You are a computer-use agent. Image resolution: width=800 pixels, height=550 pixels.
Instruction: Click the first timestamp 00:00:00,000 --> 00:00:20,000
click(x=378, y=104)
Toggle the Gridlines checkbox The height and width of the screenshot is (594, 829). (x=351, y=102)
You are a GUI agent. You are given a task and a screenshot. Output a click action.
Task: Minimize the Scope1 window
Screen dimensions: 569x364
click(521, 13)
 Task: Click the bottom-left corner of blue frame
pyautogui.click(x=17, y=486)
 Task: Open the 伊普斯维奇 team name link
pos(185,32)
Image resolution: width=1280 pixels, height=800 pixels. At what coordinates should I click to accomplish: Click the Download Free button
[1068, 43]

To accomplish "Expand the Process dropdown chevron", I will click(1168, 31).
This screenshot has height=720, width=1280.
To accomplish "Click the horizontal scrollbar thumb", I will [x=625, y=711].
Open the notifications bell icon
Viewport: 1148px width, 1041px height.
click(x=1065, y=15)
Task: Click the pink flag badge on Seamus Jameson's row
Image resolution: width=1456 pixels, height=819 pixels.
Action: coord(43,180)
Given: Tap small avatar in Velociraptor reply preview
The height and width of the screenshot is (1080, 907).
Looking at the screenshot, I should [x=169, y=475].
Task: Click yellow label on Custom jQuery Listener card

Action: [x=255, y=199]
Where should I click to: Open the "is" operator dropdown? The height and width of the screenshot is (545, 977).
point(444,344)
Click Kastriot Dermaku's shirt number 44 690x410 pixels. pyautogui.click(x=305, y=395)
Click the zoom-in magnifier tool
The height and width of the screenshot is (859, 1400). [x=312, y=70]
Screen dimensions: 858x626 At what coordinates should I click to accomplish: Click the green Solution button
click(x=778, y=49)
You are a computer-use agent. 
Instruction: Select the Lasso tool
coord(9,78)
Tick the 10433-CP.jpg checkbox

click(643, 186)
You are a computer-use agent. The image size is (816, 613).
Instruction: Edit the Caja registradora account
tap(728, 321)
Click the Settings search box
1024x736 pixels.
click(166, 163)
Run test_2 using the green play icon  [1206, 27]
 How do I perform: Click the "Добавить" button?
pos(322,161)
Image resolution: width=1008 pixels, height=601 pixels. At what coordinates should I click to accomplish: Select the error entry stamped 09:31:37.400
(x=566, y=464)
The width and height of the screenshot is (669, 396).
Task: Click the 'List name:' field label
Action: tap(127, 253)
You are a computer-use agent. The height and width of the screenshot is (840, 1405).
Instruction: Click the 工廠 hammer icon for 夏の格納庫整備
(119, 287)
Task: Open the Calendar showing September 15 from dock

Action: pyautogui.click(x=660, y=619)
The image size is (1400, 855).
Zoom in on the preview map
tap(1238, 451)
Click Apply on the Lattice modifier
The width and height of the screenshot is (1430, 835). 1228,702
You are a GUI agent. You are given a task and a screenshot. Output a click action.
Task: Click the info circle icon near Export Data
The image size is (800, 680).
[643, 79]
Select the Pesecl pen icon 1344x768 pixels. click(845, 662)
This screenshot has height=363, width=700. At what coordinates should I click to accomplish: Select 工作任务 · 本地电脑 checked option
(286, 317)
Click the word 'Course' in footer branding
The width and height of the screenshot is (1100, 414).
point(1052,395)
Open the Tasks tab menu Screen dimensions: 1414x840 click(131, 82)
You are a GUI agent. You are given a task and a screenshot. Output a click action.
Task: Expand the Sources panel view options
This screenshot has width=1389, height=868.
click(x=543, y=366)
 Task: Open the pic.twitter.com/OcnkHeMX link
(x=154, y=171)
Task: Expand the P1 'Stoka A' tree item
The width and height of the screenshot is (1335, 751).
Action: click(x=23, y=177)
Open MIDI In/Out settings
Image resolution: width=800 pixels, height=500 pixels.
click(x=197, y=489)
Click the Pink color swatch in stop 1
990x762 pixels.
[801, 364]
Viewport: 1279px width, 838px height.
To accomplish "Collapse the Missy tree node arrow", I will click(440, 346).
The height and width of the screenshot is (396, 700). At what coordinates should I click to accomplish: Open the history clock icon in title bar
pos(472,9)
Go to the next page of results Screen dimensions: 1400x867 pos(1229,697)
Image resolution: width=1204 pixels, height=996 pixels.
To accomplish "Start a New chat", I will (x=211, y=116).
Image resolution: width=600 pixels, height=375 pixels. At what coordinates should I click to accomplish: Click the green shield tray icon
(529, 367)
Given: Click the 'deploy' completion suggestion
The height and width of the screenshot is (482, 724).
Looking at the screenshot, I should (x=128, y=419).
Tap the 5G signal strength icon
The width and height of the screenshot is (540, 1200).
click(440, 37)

- - - -

Please rename "Screen dimensions" to "Screen size" throughout the material above, and reproduce it with nothing else changed.

** RESULT OF THE EXERCISE **
You are a computer-use agent. Image resolution: width=800 pixels, height=550 pixels.
Instruction: Click the first timestamp 00:00:00,000 --> 00:00:20,000
click(x=378, y=104)
Toggle the Gridlines checkbox The height and width of the screenshot is (594, 829). (x=351, y=102)
You are a GUI agent. You are given a task and a screenshot. Output a click action.
Task: Minimize the Scope1 window
Screen size: 569x364
click(521, 13)
 Task: Click the bottom-left corner of blue frame
pyautogui.click(x=17, y=486)
 Task: Open the 伊普斯维奇 team name link
pos(185,32)
Image resolution: width=1280 pixels, height=800 pixels. At what coordinates should I click to accomplish: Click the Download Free button
[1068, 43]

To accomplish "Expand the Process dropdown chevron", I will click(1168, 31).
This screenshot has height=720, width=1280.
To accomplish "Click the horizontal scrollbar thumb", I will [x=625, y=711].
Open the notifications bell icon
Viewport: 1148px width, 1041px height.
click(x=1065, y=15)
Task: Click the pink flag badge on Seamus Jameson's row
Image resolution: width=1456 pixels, height=819 pixels.
Action: coord(43,180)
Given: Tap small avatar in Velociraptor reply preview
The height and width of the screenshot is (1080, 907).
Looking at the screenshot, I should [x=169, y=475].
Task: Click yellow label on Custom jQuery Listener card

Action: [x=255, y=199]
Where should I click to: Open the "is" operator dropdown? The height and width of the screenshot is (545, 977).
point(444,344)
Click Kastriot Dermaku's shirt number 44 690x410 pixels. pyautogui.click(x=305, y=395)
Click the zoom-in magnifier tool
The height and width of the screenshot is (859, 1400). [x=312, y=70]
Screen size: 858x626 At what coordinates should I click to accomplish: Click the green Solution button
click(x=778, y=49)
You are a computer-use agent. 
Instruction: Select the Lasso tool
coord(9,78)
Tick the 10433-CP.jpg checkbox

click(643, 186)
You are a computer-use agent. The image size is (816, 613).
Instruction: Edit the Caja registradora account
tap(728, 321)
Click the Settings search box
1024x736 pixels.
click(166, 163)
Run test_2 using the green play icon  [1206, 27]
 How do I perform: Click the "Добавить" button?
pos(322,161)
Image resolution: width=1008 pixels, height=601 pixels. At what coordinates should I click to accomplish: Select the error entry stamped 09:31:37.400
(x=566, y=464)
The width and height of the screenshot is (669, 396).
Task: Click the 'List name:' field label
Action: tap(127, 253)
You are a computer-use agent. The height and width of the screenshot is (840, 1405).
Instruction: Click the 工廠 hammer icon for 夏の格納庫整備
(119, 287)
Task: Open the Calendar showing September 15 from dock

Action: pyautogui.click(x=660, y=619)
The image size is (1400, 855).
Zoom in on the preview map
tap(1238, 451)
Click Apply on the Lattice modifier
The width and height of the screenshot is (1430, 835). 1228,702
You are a GUI agent. You are given a task and a screenshot. Output a click action.
Task: Click the info circle icon near Export Data
The image size is (800, 680).
[643, 79]
Select the Pesecl pen icon 1344x768 pixels. click(845, 662)
This screenshot has height=363, width=700. At what coordinates should I click to accomplish: Select 工作任务 · 本地电脑 checked option
(286, 317)
Click the word 'Course' in footer branding
The width and height of the screenshot is (1100, 414).
point(1052,395)
Open the Tasks tab menu Screen size: 1414x840 click(131, 82)
You are a GUI agent. You are given a task and a screenshot. Output a click action.
Task: Expand the Sources panel view options
This screenshot has width=1389, height=868.
click(x=543, y=366)
 Task: Open the pic.twitter.com/OcnkHeMX link
(x=154, y=171)
Task: Expand the P1 'Stoka A' tree item
The width and height of the screenshot is (1335, 751).
Action: click(x=23, y=177)
Open MIDI In/Out settings
Image resolution: width=800 pixels, height=500 pixels.
click(x=197, y=489)
Click the Pink color swatch in stop 1
990x762 pixels.
[801, 364]
Viewport: 1279px width, 838px height.
To accomplish "Collapse the Missy tree node arrow", I will click(440, 346).
The height and width of the screenshot is (396, 700). At what coordinates should I click to accomplish: Open the history clock icon in title bar
pos(472,9)
Go to the next page of results Screen size: 1400x867 pos(1229,697)
Image resolution: width=1204 pixels, height=996 pixels.
To accomplish "Start a New chat", I will (x=211, y=116).
Image resolution: width=600 pixels, height=375 pixels. At what coordinates should I click to accomplish: Click the green shield tray icon
(529, 367)
Given: Click the 'deploy' completion suggestion
The height and width of the screenshot is (482, 724).
Looking at the screenshot, I should (x=128, y=419).
Tap the 5G signal strength icon
The width and height of the screenshot is (540, 1200).
click(440, 37)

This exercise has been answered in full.